Antes de mais é preciso esclarecer a definição de “Direito Sucessório”: falamos das normas jurídicas que regulam as relações estabelecidas entre pessoas ligadas através dos laços biológicos, do casamento, da adoção ou da afinidade.

Em termos fiscais, a união de facto só pode é reconhecida se um casal provar que vive na mesma habitação há pelo menos dois anos. Assim que o Fisco reconhece a união de facto, o casal passa a usufruir de alguns dos direitos partilhados por quem optou pelo casamento (podem gozar do mesmo regime jurídico no que diz respeito a férias e feriados, por exemplo; a declaração de IRS pode ser entregue em conjunto e os filhos nascidos de uma união de facto têm os mesmos direitos daqueles nascidos de um casamento).


Quais os direitos sucessórios da união de facto no fim da relação?

Por lei, a união de facto não está sujeita a qualquer regime de divisão de bens. Por isso, em caso de rutura é necessário avaliar a situação através de duas vertentes:
  • Perspetiva de compropriedade: neste caso, os dois elementos do casal são proprietários de um bem (carro ou imóvel, por exemplo) na mesma medida, já que contribuíram de igual forma em termos financeiros para essa compra – assim, a divisão é feita da mesma forma para que nenhum dos elementos seja prejudicado
  • Perspectiva de enriquecimento sem causa: a lei determina que se um dos elementos do casal adquiriu em seu nome um bem com o dinheiro do outro elemento terá de fazer a restituição do mesmo.
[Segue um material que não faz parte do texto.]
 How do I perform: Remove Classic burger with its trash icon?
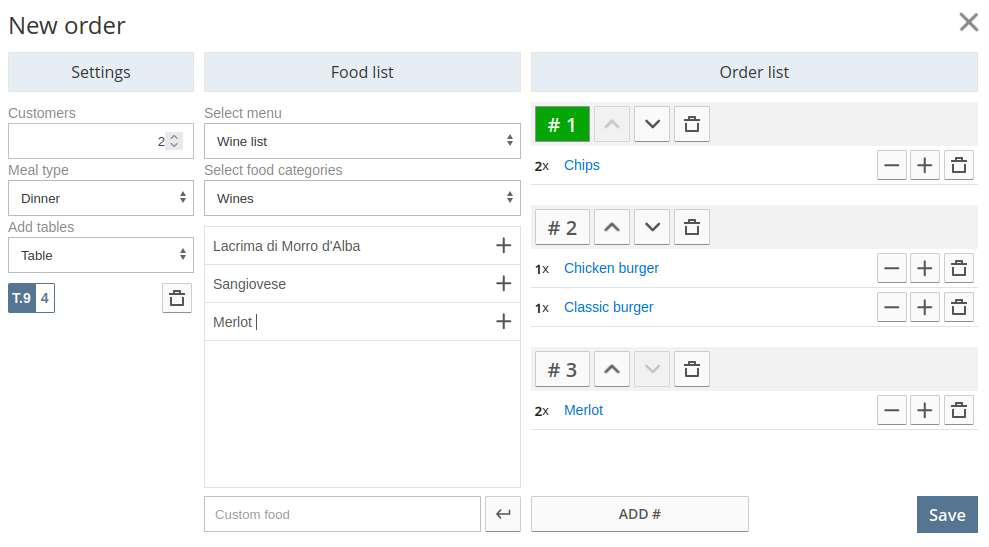[x=959, y=307]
Em caso de morte, os casais unidos de facto não são herdeiros diretos um do outro nem está previsto o mesmo regime de divisão de bens equivalente ao divórcio.

Ainda que a lei permita o usufruto da casa de família por um período de cinco anos (este período pode ser alargado em caso de carência económica), todos os restantes bens só serão entregues se essa vontade estiver legalmente expressa em testamento.
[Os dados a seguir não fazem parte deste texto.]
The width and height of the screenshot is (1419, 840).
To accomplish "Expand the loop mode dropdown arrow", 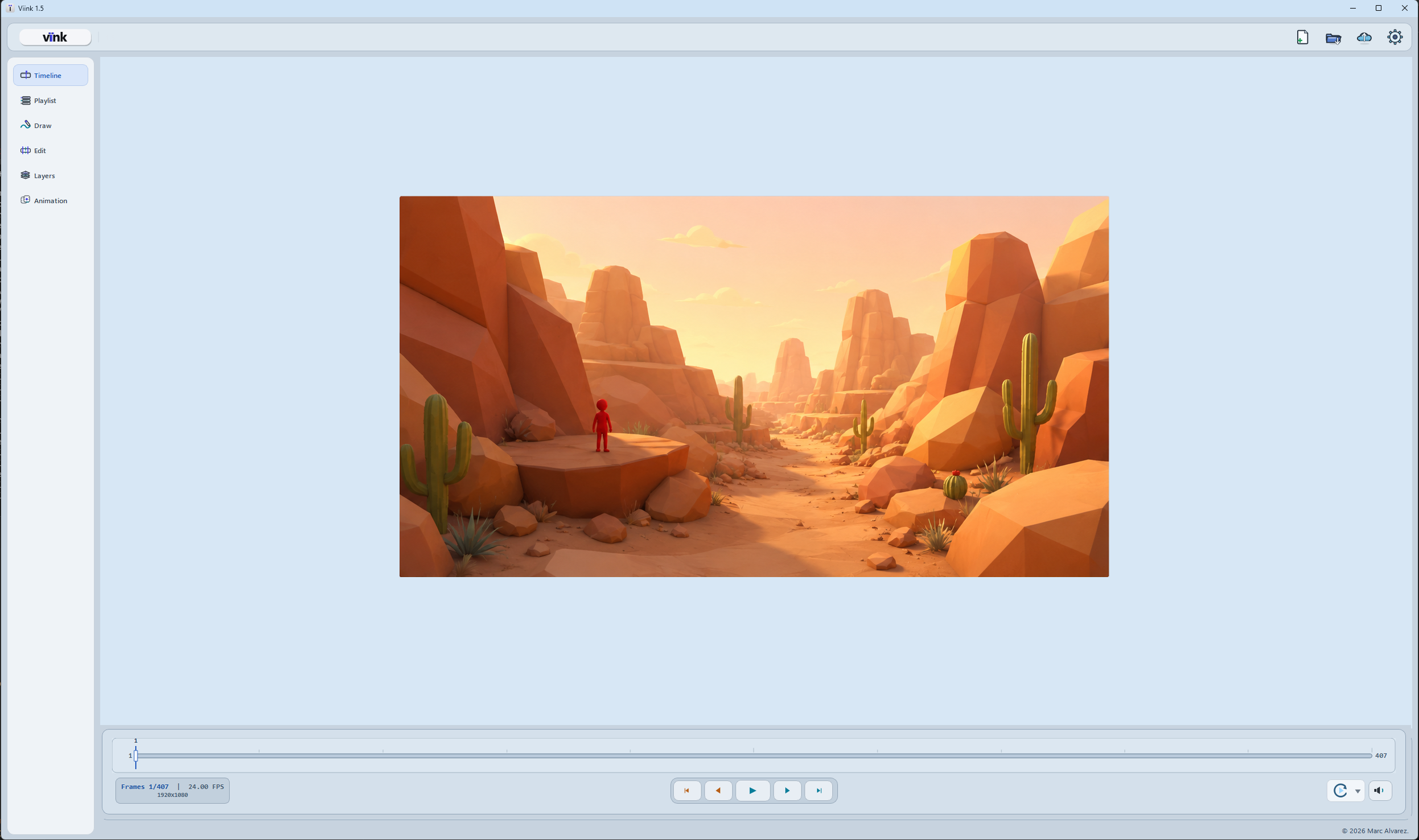I will [1358, 790].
Ainda assim, existem outros direitos sucessórios da união de facto: os membros do casal podem reclamar à Segurança Social as prestações por morte, seja por acidente de trabalho ou por doença profissional.
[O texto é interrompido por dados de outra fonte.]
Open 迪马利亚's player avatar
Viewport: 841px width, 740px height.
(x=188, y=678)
Não se esqueça: a união de facto só pode ser provada se os membros do casal tiverem mais de 18 anos. Atualmente a legislação já permite que o casal prove a união de facto sem a obrigatoriedade da partilha da morada fiscal pelo período mínimo de 24 meses: para tal é necessário entregar ao Fisco alguns documentos que comprovem esse facto:
  • uma declaração da junta de freguesia
  • uma declaração de compromisso de honra assinada pelo casal em que assumem que vivem juntos há mais de dois anos
  • uma cópia da certidão de nascimento dos dois membros do casal.

Só assim é possível aceder aos direitos sucessórios da união de facto de forma legal.